■ **What is being asked**
Copy every line of the records below word for word, keeping each character and line break unchanged.

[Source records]

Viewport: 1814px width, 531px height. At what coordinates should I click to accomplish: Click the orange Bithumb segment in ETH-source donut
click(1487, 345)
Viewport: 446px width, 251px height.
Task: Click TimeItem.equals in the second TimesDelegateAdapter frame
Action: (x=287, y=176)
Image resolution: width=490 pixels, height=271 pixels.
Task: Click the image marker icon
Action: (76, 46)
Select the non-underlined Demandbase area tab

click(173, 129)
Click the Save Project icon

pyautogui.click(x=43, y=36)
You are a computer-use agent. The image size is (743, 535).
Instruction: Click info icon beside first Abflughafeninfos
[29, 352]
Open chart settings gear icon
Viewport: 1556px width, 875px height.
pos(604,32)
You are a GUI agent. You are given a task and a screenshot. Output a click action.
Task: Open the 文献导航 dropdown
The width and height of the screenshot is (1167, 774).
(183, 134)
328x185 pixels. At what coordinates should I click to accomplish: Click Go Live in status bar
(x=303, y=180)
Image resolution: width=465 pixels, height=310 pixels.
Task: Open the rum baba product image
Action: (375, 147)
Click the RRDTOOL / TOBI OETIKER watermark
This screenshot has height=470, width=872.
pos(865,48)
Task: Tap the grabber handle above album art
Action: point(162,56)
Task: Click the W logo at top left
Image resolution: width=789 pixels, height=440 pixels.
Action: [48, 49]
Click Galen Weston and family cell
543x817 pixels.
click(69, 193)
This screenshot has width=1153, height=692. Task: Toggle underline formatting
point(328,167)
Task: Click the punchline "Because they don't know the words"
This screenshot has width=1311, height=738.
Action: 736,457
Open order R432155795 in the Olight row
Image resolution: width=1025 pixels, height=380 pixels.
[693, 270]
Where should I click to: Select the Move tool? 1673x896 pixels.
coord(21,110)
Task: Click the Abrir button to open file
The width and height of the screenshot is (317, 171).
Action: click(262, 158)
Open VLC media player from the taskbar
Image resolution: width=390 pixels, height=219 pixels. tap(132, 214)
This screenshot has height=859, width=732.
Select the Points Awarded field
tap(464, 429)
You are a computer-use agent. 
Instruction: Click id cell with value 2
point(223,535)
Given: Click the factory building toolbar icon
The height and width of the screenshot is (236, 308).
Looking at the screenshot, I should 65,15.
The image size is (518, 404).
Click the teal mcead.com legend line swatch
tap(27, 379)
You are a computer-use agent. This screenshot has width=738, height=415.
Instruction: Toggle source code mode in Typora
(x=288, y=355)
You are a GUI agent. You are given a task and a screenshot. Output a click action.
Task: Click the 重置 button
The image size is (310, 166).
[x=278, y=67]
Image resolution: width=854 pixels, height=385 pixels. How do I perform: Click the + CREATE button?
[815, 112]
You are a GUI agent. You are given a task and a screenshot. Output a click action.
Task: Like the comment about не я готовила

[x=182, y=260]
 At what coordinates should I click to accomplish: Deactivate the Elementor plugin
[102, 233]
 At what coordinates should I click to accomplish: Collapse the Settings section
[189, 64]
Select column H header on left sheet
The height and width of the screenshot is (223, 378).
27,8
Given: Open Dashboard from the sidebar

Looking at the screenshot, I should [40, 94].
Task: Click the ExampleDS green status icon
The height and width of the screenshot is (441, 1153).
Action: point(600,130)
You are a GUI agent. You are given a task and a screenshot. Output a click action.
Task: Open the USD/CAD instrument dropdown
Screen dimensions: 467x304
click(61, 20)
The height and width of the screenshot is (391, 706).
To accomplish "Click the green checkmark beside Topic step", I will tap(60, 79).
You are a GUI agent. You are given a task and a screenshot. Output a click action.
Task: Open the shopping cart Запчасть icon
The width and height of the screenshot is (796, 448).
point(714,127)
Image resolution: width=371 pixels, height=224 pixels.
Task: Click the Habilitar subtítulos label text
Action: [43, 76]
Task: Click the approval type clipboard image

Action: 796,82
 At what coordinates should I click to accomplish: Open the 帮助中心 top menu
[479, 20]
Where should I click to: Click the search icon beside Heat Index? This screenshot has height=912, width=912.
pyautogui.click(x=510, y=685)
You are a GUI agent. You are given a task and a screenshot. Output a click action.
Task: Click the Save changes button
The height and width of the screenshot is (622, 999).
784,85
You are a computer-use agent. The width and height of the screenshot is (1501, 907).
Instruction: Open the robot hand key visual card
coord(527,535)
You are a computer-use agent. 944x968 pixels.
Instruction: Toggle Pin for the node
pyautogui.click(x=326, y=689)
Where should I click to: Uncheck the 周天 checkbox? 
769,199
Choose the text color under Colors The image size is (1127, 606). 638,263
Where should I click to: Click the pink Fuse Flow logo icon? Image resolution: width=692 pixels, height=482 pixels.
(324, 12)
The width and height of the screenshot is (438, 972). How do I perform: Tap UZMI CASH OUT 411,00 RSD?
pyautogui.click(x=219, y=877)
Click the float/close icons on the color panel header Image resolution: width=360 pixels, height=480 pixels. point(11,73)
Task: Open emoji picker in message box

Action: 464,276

■ **Solution to this problem**
Viewport: 1814px width, 531px height. At what coordinates should I click to accomplish: Click the orange Bithumb segment in ETH-source donut
click(1487, 345)
Viewport: 446px width, 251px height.
Task: Click TimeItem.equals in the second TimesDelegateAdapter frame
Action: (x=287, y=176)
Image resolution: width=490 pixels, height=271 pixels.
Task: Click the image marker icon
Action: (76, 46)
Select the non-underlined Demandbase area tab

click(173, 129)
Click the Save Project icon

pyautogui.click(x=43, y=36)
You are a computer-use agent. The image size is (743, 535).
Instruction: Click info icon beside first Abflughafeninfos
[29, 352]
Open chart settings gear icon
Viewport: 1556px width, 875px height.
pos(604,32)
You are a GUI agent. You are given a task and a screenshot. Output a click action.
Task: Open the 文献导航 dropdown
The width and height of the screenshot is (1167, 774).
(183, 134)
328x185 pixels. At what coordinates should I click to accomplish: Click Go Live in status bar
(x=303, y=180)
Image resolution: width=465 pixels, height=310 pixels.
Task: Open the rum baba product image
Action: (375, 147)
Click the RRDTOOL / TOBI OETIKER watermark
This screenshot has height=470, width=872.
pos(865,48)
Task: Tap the grabber handle above album art
Action: point(162,56)
Task: Click the W logo at top left
Image resolution: width=789 pixels, height=440 pixels.
Action: [48, 49]
Click Galen Weston and family cell
543x817 pixels.
click(69, 193)
This screenshot has width=1153, height=692. Task: Toggle underline formatting
point(328,167)
Task: Click the punchline "Because they don't know the words"
This screenshot has width=1311, height=738.
Action: 736,457
Open order R432155795 in the Olight row
Image resolution: width=1025 pixels, height=380 pixels.
[693, 270]
Where should I click to: Select the Move tool? 1673x896 pixels.
coord(21,110)
Task: Click the Abrir button to open file
The width and height of the screenshot is (317, 171).
Action: click(262, 158)
Open VLC media player from the taskbar
Image resolution: width=390 pixels, height=219 pixels. tap(132, 214)
This screenshot has height=859, width=732.
Select the Points Awarded field
tap(464, 429)
You are a computer-use agent. 
Instruction: Click id cell with value 2
point(223,535)
Given: Click the factory building toolbar icon
The height and width of the screenshot is (236, 308).
Looking at the screenshot, I should 65,15.
The image size is (518, 404).
Click the teal mcead.com legend line swatch
tap(27, 379)
You are a computer-use agent. This screenshot has width=738, height=415.
Instruction: Toggle source code mode in Typora
(x=288, y=355)
You are a GUI agent. You are given a task and a screenshot. Output a click action.
Task: Click the 重置 button
The image size is (310, 166).
[x=278, y=67]
Image resolution: width=854 pixels, height=385 pixels. How do I perform: Click the + CREATE button?
[815, 112]
You are a GUI agent. You are given a task and a screenshot. Output a click action.
Task: Like the comment about не я готовила

[x=182, y=260]
 At what coordinates should I click to accomplish: Deactivate the Elementor plugin
[102, 233]
 At what coordinates should I click to accomplish: Collapse the Settings section
[189, 64]
Select column H header on left sheet
The height and width of the screenshot is (223, 378).
27,8
Given: Open Dashboard from the sidebar

Looking at the screenshot, I should [40, 94].
Task: Click the ExampleDS green status icon
The height and width of the screenshot is (441, 1153).
Action: point(600,130)
You are a GUI agent. You are given a task and a screenshot. Output a click action.
Task: Open the USD/CAD instrument dropdown
Screen dimensions: 467x304
click(61, 20)
The height and width of the screenshot is (391, 706).
To accomplish "Click the green checkmark beside Topic step", I will tap(60, 79).
You are a GUI agent. You are given a task and a screenshot. Output a click action.
Task: Open the shopping cart Запчасть icon
The width and height of the screenshot is (796, 448).
point(714,127)
Image resolution: width=371 pixels, height=224 pixels.
Task: Click the Habilitar subtítulos label text
Action: [43, 76]
Task: Click the approval type clipboard image

Action: 796,82
 At what coordinates should I click to accomplish: Open the 帮助中心 top menu
[479, 20]
Where should I click to: Click the search icon beside Heat Index? This screenshot has height=912, width=912.
pyautogui.click(x=510, y=685)
You are a GUI agent. You are given a task and a screenshot. Output a click action.
Task: Click the Save changes button
The height and width of the screenshot is (622, 999).
784,85
You are a computer-use agent. The width and height of the screenshot is (1501, 907).
Instruction: Open the robot hand key visual card
coord(527,535)
You are a computer-use agent. 944x968 pixels.
Instruction: Toggle Pin for the node
pyautogui.click(x=326, y=689)
Where should I click to: Uncheck the 周天 checkbox? 
769,199
Choose the text color under Colors The image size is (1127, 606). 638,263
Where should I click to: Click the pink Fuse Flow logo icon? Image resolution: width=692 pixels, height=482 pixels.
(324, 12)
The width and height of the screenshot is (438, 972). How do I perform: Tap UZMI CASH OUT 411,00 RSD?
pyautogui.click(x=219, y=877)
Click the float/close icons on the color panel header Image resolution: width=360 pixels, height=480 pixels. point(11,73)
Task: Open emoji picker in message box

Action: 464,276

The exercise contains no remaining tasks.